Two airlines face a $2.8 billion suit over what the leasholders of the Twin Towers claim was lax security. Photo: Getty Images
American Airlines and United Continental must face trial over a lawsuit in which the lease holders of the World Trade Centre allege that lax security allowed hijackers to destroy the Twin Towers on September 11, 2001.
Federal Judge Alvin Hellerstein in New York this week rejected a motion by American and United to have World Trade Centre Properties' suit seeking compensation thrown out.
The "defendants' motion is denied," the judge ruled, court papers show. "The overlap between WTCP's insurance recovery and its potential tort recovery presents issues of fact requiring trial."
Al-Qaeda terrorists in hijacked planes from the two airlines smashed into the World Trade Centre's biggest skyscrapers on September 11, 2001, demolishing both in a fiery collapse that killed almost 3000 people.
The owners had paid $US2.805 billion ($2.75 billion) for the lease to the World Trade Centre only two months before.
WTCP says that the airlines' poor security at the time was to blame for their losses.
"But for the Aviation Defendant's negligence, the terrorists could not have boarded and hijacked the aircraft and flown them into the Twin Towers," the plaintiff alleges.

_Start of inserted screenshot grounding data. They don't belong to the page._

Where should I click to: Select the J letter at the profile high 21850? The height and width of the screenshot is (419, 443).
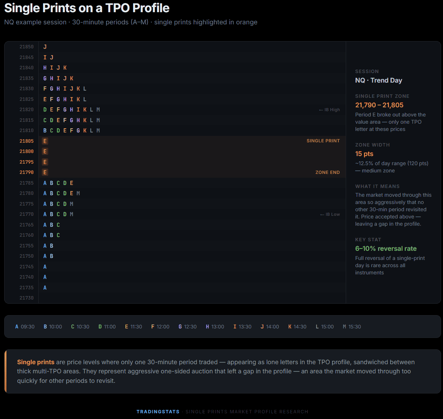pyautogui.click(x=45, y=46)
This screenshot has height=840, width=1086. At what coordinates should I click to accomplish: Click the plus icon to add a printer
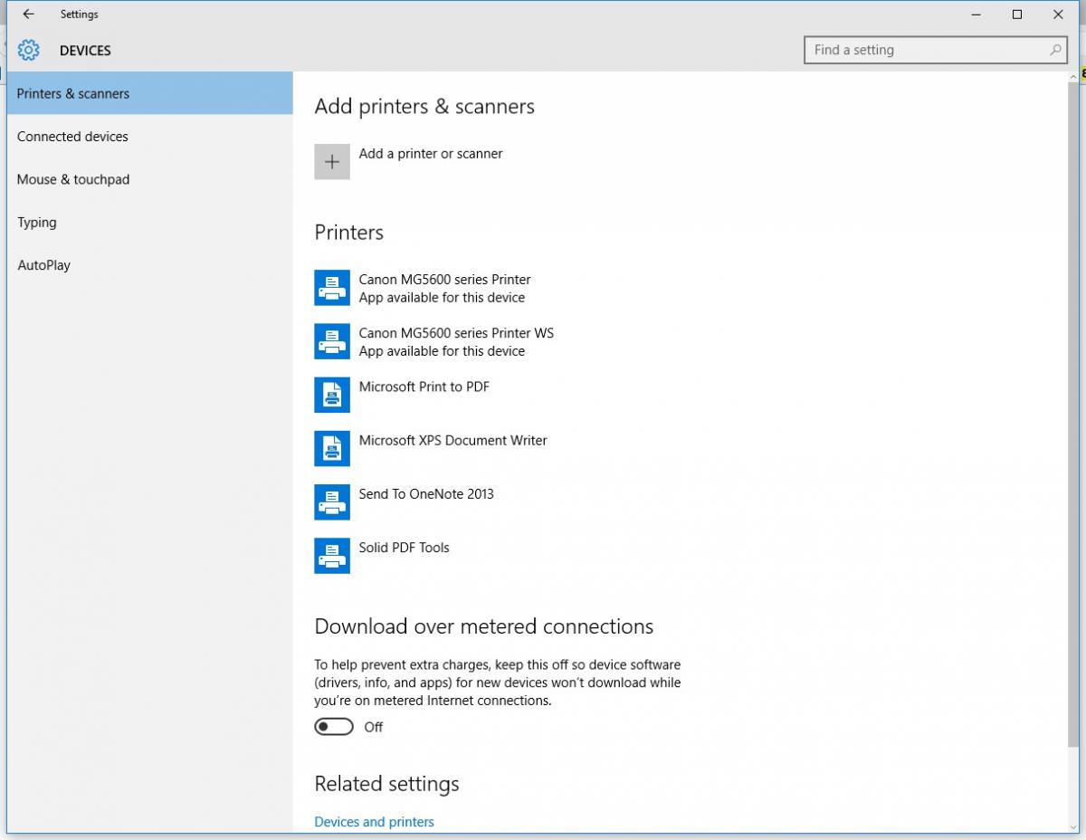tap(332, 162)
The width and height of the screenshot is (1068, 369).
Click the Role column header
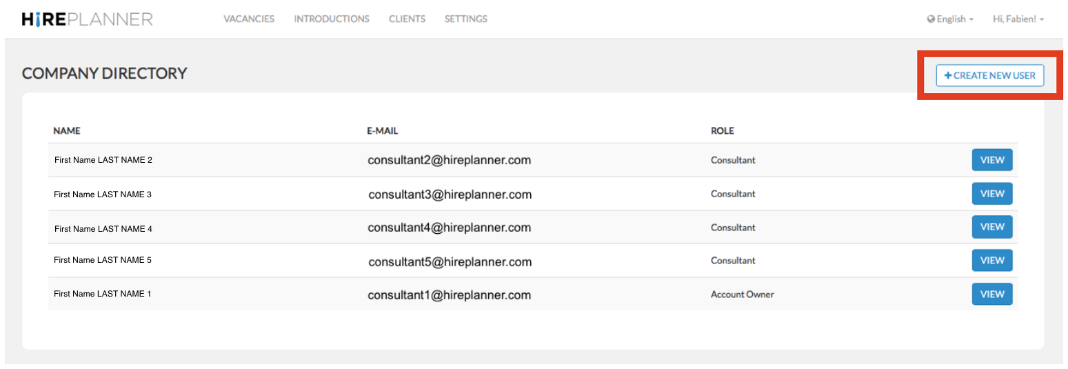pos(722,130)
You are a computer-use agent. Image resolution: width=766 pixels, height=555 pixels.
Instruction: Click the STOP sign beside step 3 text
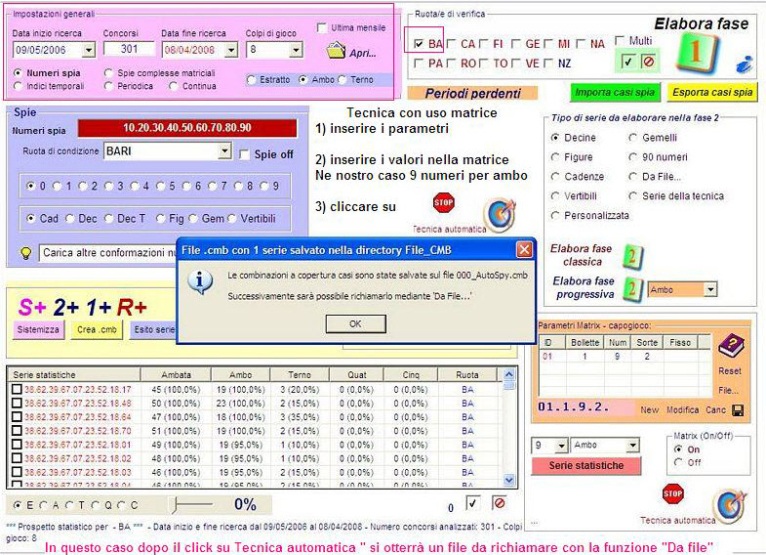pos(444,202)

In his ruling, Hellerstein imposed a limit on what WTCP can seek of $US2.805 billion - the value of the lease - rather than the plaintiff's original sum of $US8.4 billion ($8.25 billion), which it said would amount to a replacement for the lost towers.
The airlines had argued that WTCP had no right to seek further compensation as it has already received $US4.091 billion ($4 billion) in insurance money.